Determining which IBM Cloud Pak for Data components to install

IBM Cloud Pak for Data is composed of numerous components so that you can install the specific services that support your needs. Before you install Cloud Pak for Data, determine which components you need to install to support your business requirements.

Installation phase
  • You are not here. Setting up a client workstation
  • You are not here. Setting up a cluster
  • You are here icon. Collecting required information
  • You are not here. Preparing to run installs in a restricted network
  • You are not here. Preparing to run installs from a private container registry
  • You are not here. Preparing the cluster for Cloud Pak for Data
  • You are not here. Preparing to install an instance of Cloud Pak for Data
  • You are not here. Installing an instance of Cloud Pak for Data
  • You are not here. Setting up the Cloud Pak for Data control plane
  • You are not here. Installing solutions and services
Who needs to complete this task?

Cloud Pak for Data operations team The IBM Cloud Pak for Data operations team should determine which components will be installed on the cluster.

When do you need to complete this task?

Complete this task before you complete any of the following tasks:

  • Mirror images to a private container registry.
  • Prepare your cluster for Cloud Pak for Data.
  • Install Cloud Pak for Data software on your cluster.

Repeat as needed You might need to repeat this task if you plan to deploy multiple instances of Cloud Pak for Data, especially if the instances will be installed on different clusters or will include different services.

Before you begin

Before you determine which components you plan to install, review the following guidance:

Guidance for clusters with multiple instances of Cloud Pak for Data
Some components, such as the scheduling service, are cluster-wide resource that can be installed exactly once per cluster. If you are installing multiple instances of Cloud Pak for Data on the same cluster, it is strongly recommended that you install these cluster-wide components at the same release as the latest version of Cloud Pak for Data on the cluster.

For example, if you have one instance of Cloud Pak for Data at Version 5.0.0 and one instance of Cloud Pak for Data at Version 5.0.3, install the cluster-wide components at Version 5.0.3.

Version support
Important: All of the components that are associated with an instance of Cloud Pak for Data must be installed at the same version. You cannot install services from different releases of Cloud Pak for Data in the same instance.
Options for installing components

You have two options for installing the components:

Option Benefits Drawbacks
Install each component individually. If you feel more comfortable running installs one at a time, this option gives you more granular control over the installation process. You must complete more steps to successfully install the software on your environment.

This method also takes longer to complete.

Install multiple components at the same time. You can:
  • Complete the installation in fewer steps.
  • Run parallel installations of some components, which reduces installation time.
There are no known drawbacks associated with this option.

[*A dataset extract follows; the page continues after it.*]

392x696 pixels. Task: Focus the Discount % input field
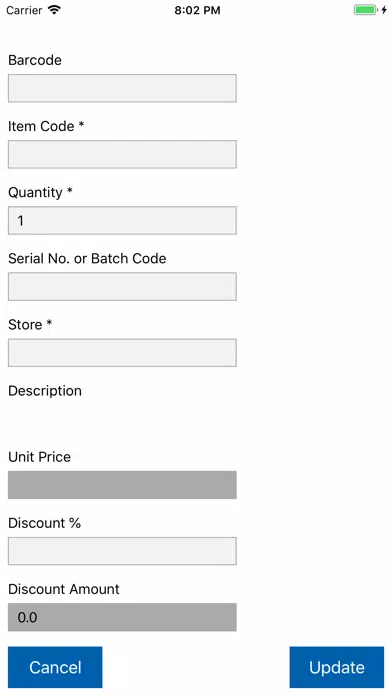(122, 551)
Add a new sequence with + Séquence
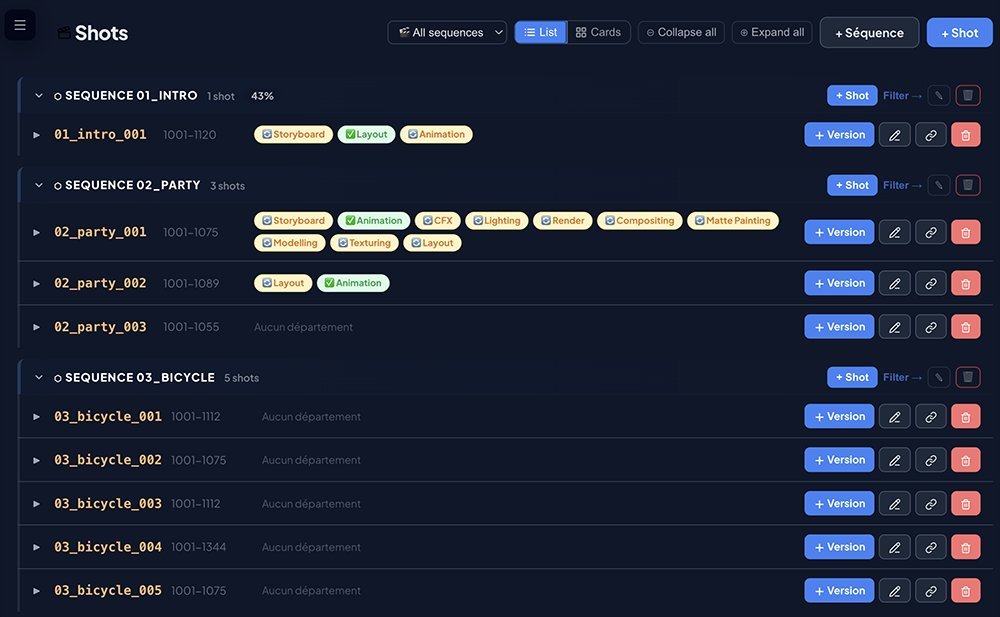This screenshot has width=1000, height=617. [x=869, y=32]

If you encounter an issue when installing a specific component, the cpd-cli gives you the option to resume your install from the point of failure.

About this task

The components are grouped into the following categories:
Cluster-wide components
These components can be installed exactly once on the cluster and are shared by all instances of Cloud Pak for Data on the cluster. Some of these components are optional but strongly recommended.
Instance prerequisites
These components must be installed each time you install an instance of Cloud Pak for Data:
  • IBM Cloud Pak foundational services
  • IBM Cloud Pak for Data
Services
Services are the components that enable you to complete specific tasks. Install the services that support your use case.

Procedure

To determine which components to install:

  1. Identify which cluster-wide components to install on the cluster:
    Cluster-wide component Notes
    Certificate manager A certificate manager is required.

    The IBM Cloud Pak foundational services Certificate manager is recommended over the Red Hat® OpenShift® cert-manager or a community certificate manager. However, if the cpd-cli detects another certificate manager on the cluster, it will not install the IBM Cloud Pak foundational services Certificate manager.

    License Service The IBM Cloud Pak foundational services License Service is required.

    You are required to keep a record of the size of your deployments to report to IBM as requested. If you are using Container Licensing, you can use the License Service to measure Cloud Pak for Data usage.

    Scheduling service The scheduling service is required if you plan to use:
    • The quota enforcement feature in Cloud Pak for Data
    • The node scoring feature for pod placement
    • The Watson Machine Learning Accelerator service
    • Priority scheduling and co-scheduling in the Analytics Engine powered by Apache Spark service
    • Remote physical locations

      If you plan to use remote physical locations, you must install the scheduling service on the primary cluster and on the remote cluster where you plan to create the remote physical location.

    If none of these scenarios applies to you, the scheduling service is optional but strongly recommended.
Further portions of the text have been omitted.